Il racconto della vita di Carlotto Pasini è un esempio per chi c’è oggi, dopo che, fin da fine anni Sessanta, Feralpi da Odolo cresciuta a Lonato, grazie all’intuizione che lo spazio della campagna, le nascenti grandi vie di comunicazione, la ferrovia (che Carlotto aveva sognato potesse arrivare a Odolo), la maggiore disponibilità di braccia e servizi, avrebbero consentito la crescita dell’azienda, coniugando così, là dove il lago era vicino alla terra, «ferro e alpi».
La vita
Magari senza sapere dove il gruppo sarebbe arrivato, guidato, dopo la scomparsa di Carlotto, il 23 maggio 1983, dalla moglie signora Lidia Camilla Savoldi, affiancata dai figli Maria Giulia, Giuseppe, Giovanni e Cesare con i quali decise che «per nulla al mondo avrebbe rinunciato a guidare la Feralpi». E così è avvenuto.
Una crescita non solo in Italia, ma anche in Europa: a breve verrà inaugurato il secondo treno di laminazione dell’acciaieria tedesca di Riesa, in Sassonia. Chissà cosa direbbe il patriarca di questo nuovo salto in avanti, lui protagonista di un’avventura che – riletta oggi guardando gli inizi – non si può che definire epica, e per altri aspetti leopardiana, considerando che oltre la siepe il signor Carlotto vedeva mercato, lavoro, tecnologia, processi e prodotti.

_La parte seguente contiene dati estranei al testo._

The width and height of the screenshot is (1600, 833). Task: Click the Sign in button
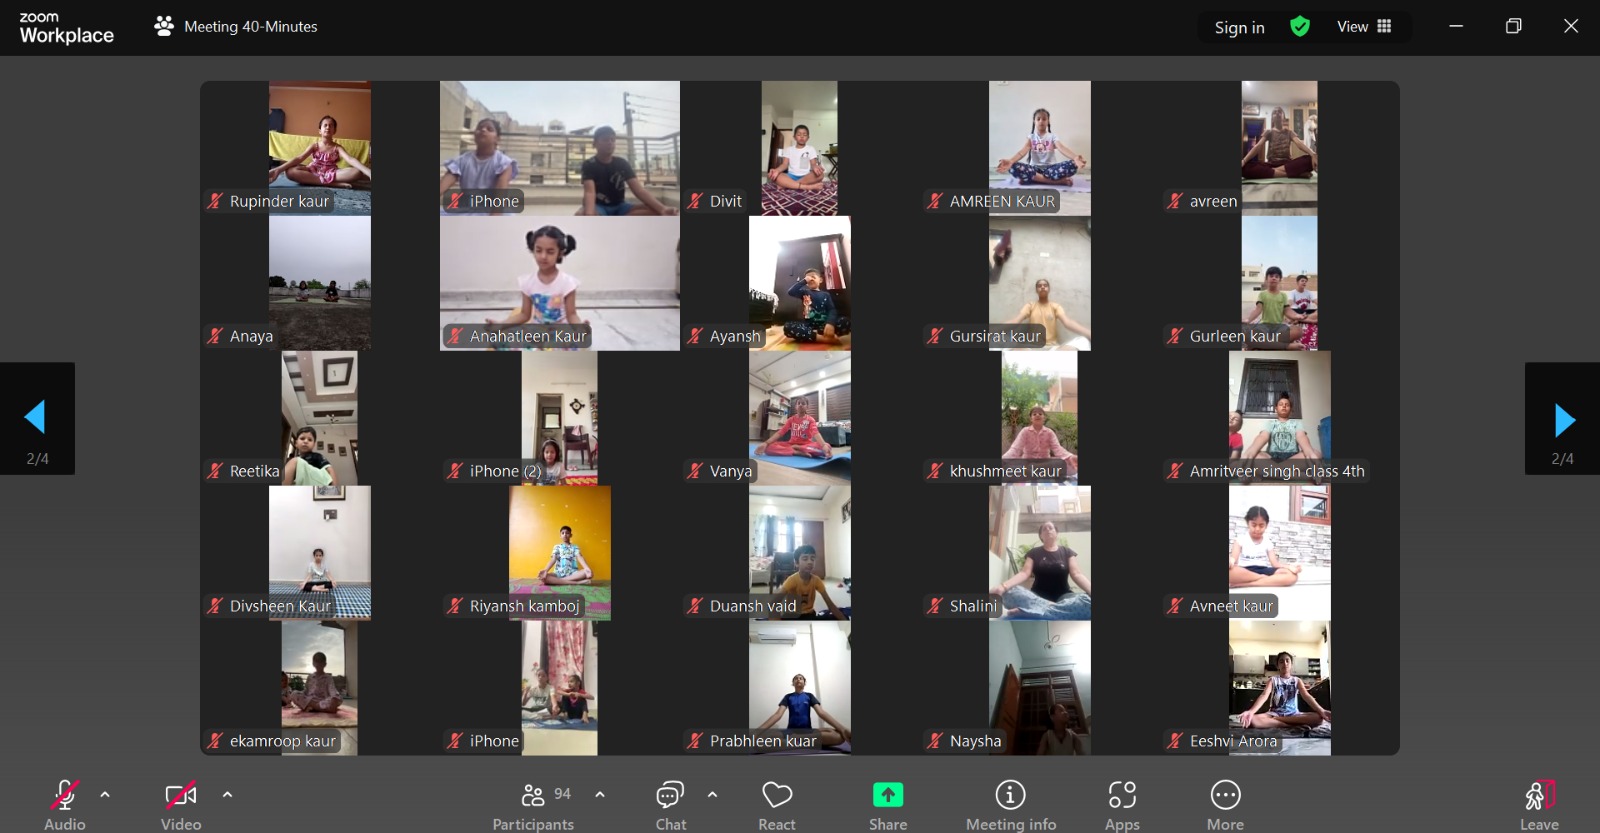point(1239,28)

Ma perché Carlotto? La risposta è «sarò felice se anche tu mi chiamerai Carlotto, che è qualcosa in più di Carlo e molto in più di Carlino, cioè un bel modo di sottolineare che quello chiamato sono proprio io e non uno dei tanti Carlo in circolazione». Più chiari di così. Delle montagne di Carlotto, che le amava, parlano le immagini con gli scatti sulle Alpi – soprattutto – o con il cappello alpino, che dell’alpe è il simbolo più bello.
In teatro
La serata è stata moderata dal professor Maurizio Tira. Luciano Costa ha raccontato Odolo pre e post bellica, ha descritto il signor Carlotto «alpino con l’animo capace di aiutare, senza mai mandare indietro nessuno a mani vuote e con grande disponibilità all’accoglienza» ha paragonato la montagna «fatta di silenzi, fatica e salite insieme» alla vita, dove da soli non si va da nessuna parte, narrando le origini del gruppo.

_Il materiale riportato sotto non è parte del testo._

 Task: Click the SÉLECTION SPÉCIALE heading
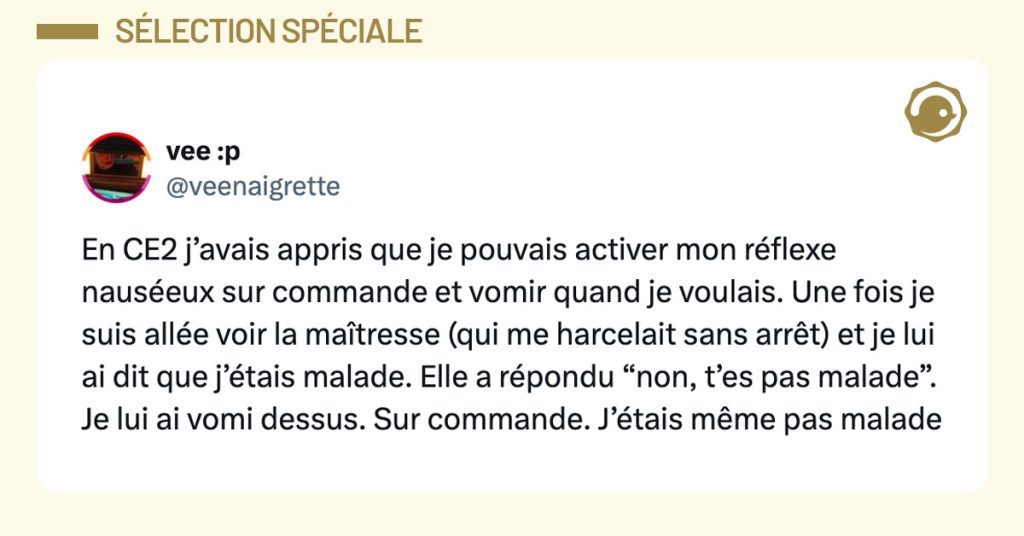[x=268, y=31]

Dalla Feralpi di ieri a quella di oggi ed ai «tempi diversi» dell’una e dell’altra: da Carlotto a Maria Giulia, Giuseppe, Giovanni e Cesare in cui all’acciaio si affianca l’arte «Perché – la risposta di Giovanni Pasini – un luogo di lavoro deve esser bello» cui si aggiungerà quella del fratello Giuseppe che, parlando di Riesa, ha detto «la voglio colorata perché un’azienda deve esser viva».
La figura di Carlotto, la sua attenzione alla fabbrica dentro e fuori, ha concluso la serata quando è stato ricordato quanto l’imprenditore disse al figlio, ricordando «che quando un tuo dipendente ha un tetto sulla testa viene a lavorare più volentieri» e che se oggi occorre avere attenzione all’ambiente più che un tempo «quell’attenzione Carlotto già l’aveva». Con la persona al centro dentro e fuori la fabbrica.